• **EXERCISE BRIEF**: Reproduce all the items below, switching each "Screen dimensions" to "Display size" and leaving everything else the same.

• **INFORMATION SUPPLIED**:
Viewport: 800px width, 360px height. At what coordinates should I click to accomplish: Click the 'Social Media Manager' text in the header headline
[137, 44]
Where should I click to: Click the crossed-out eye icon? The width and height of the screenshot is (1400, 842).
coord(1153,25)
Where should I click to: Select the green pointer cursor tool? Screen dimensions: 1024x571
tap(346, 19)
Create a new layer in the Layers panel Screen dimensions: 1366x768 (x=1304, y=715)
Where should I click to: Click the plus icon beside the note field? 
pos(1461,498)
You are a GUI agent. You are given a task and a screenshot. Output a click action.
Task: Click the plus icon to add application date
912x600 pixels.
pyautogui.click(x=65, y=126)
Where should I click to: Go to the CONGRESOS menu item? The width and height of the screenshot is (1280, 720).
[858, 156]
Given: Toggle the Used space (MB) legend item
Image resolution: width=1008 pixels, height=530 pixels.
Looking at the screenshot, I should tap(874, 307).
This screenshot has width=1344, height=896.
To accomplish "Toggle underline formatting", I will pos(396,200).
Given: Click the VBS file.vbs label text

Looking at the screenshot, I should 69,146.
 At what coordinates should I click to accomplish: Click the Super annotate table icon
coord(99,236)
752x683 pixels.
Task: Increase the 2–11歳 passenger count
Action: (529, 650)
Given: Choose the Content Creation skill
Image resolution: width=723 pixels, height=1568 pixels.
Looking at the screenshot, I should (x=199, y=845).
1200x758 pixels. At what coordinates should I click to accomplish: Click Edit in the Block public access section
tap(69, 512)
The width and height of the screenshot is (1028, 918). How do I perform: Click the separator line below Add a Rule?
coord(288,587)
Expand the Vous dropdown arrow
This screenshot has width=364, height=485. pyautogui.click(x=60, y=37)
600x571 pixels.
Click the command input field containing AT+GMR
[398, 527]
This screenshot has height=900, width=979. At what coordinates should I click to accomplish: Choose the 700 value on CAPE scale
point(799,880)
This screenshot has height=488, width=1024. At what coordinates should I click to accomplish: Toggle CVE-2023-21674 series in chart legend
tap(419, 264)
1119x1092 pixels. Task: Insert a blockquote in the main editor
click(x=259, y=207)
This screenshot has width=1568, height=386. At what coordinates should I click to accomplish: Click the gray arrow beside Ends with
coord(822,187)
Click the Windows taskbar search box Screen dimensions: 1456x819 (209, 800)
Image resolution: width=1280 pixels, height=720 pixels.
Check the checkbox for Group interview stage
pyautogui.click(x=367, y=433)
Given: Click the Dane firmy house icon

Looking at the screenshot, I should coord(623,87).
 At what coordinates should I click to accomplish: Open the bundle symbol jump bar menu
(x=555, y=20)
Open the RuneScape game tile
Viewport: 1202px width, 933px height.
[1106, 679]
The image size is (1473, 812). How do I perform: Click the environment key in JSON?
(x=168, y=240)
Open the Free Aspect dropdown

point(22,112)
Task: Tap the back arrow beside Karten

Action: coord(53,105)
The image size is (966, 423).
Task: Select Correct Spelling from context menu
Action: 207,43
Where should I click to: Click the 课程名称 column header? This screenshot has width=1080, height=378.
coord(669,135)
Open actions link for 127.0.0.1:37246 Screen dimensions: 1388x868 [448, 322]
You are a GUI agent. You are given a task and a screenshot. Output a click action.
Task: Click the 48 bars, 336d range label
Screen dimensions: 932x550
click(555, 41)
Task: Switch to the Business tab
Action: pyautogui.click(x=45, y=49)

• **OUTPUT BELOW**:
Viewport: 800px width, 360px height. At what coordinates should I click to accomplish: Click the 'Social Media Manager' text in the header headline
[137, 44]
Where should I click to: Click the crossed-out eye icon? The width and height of the screenshot is (1400, 842).
coord(1153,25)
Where should I click to: Select the green pointer cursor tool? Display size: 1024x571
tap(346, 19)
Create a new layer in the Layers panel Display size: 1366x768 (x=1304, y=715)
Where should I click to: Click the plus icon beside the note field? 
pos(1461,498)
You are a GUI agent. You are given a task and a screenshot. Output a click action.
Task: Click the plus icon to add application date
912x600 pixels.
pyautogui.click(x=65, y=126)
Where should I click to: Go to the CONGRESOS menu item? The width and height of the screenshot is (1280, 720).
[858, 156]
Given: Toggle the Used space (MB) legend item
Image resolution: width=1008 pixels, height=530 pixels.
Looking at the screenshot, I should tap(874, 307).
This screenshot has width=1344, height=896.
To accomplish "Toggle underline formatting", I will pos(396,200).
Given: Click the VBS file.vbs label text

Looking at the screenshot, I should 69,146.
 At what coordinates should I click to accomplish: Click the Super annotate table icon
coord(99,236)
752x683 pixels.
Task: Increase the 2–11歳 passenger count
Action: (529, 650)
Given: Choose the Content Creation skill
Image resolution: width=723 pixels, height=1568 pixels.
Looking at the screenshot, I should (x=199, y=845).
1200x758 pixels. At what coordinates should I click to accomplish: Click Edit in the Block public access section
tap(69, 512)
The width and height of the screenshot is (1028, 918). How do I perform: Click the separator line below Add a Rule?
coord(288,587)
Expand the Vous dropdown arrow
This screenshot has width=364, height=485. pyautogui.click(x=60, y=37)
600x571 pixels.
Click the command input field containing AT+GMR
[398, 527]
This screenshot has height=900, width=979. At what coordinates should I click to accomplish: Choose the 700 value on CAPE scale
point(799,880)
This screenshot has height=488, width=1024. At what coordinates should I click to accomplish: Toggle CVE-2023-21674 series in chart legend
tap(419, 264)
1119x1092 pixels. Task: Insert a blockquote in the main editor
click(x=259, y=207)
This screenshot has width=1568, height=386. At what coordinates should I click to accomplish: Click the gray arrow beside Ends with
coord(822,187)
Click the Windows taskbar search box Display size: 1456x819 (209, 800)
Image resolution: width=1280 pixels, height=720 pixels.
Check the checkbox for Group interview stage
pyautogui.click(x=367, y=433)
Given: Click the Dane firmy house icon

Looking at the screenshot, I should coord(623,87).
 At what coordinates should I click to accomplish: Open the bundle symbol jump bar menu
(x=555, y=20)
Open the RuneScape game tile
Viewport: 1202px width, 933px height.
[1106, 679]
The image size is (1473, 812). How do I perform: Click the environment key in JSON?
(x=168, y=240)
Open the Free Aspect dropdown

point(22,112)
Task: Tap the back arrow beside Karten

Action: coord(53,105)
The image size is (966, 423).
Task: Select Correct Spelling from context menu
Action: 207,43
Where should I click to: Click the 课程名称 column header? This screenshot has width=1080, height=378.
coord(669,135)
Open actions link for 127.0.0.1:37246 Display size: 1388x868 [448, 322]
You are a GUI agent. You are given a task and a screenshot. Output a click action.
Task: Click the 48 bars, 336d range label
Display size: 932x550
click(555, 41)
Task: Switch to the Business tab
Action: pyautogui.click(x=45, y=49)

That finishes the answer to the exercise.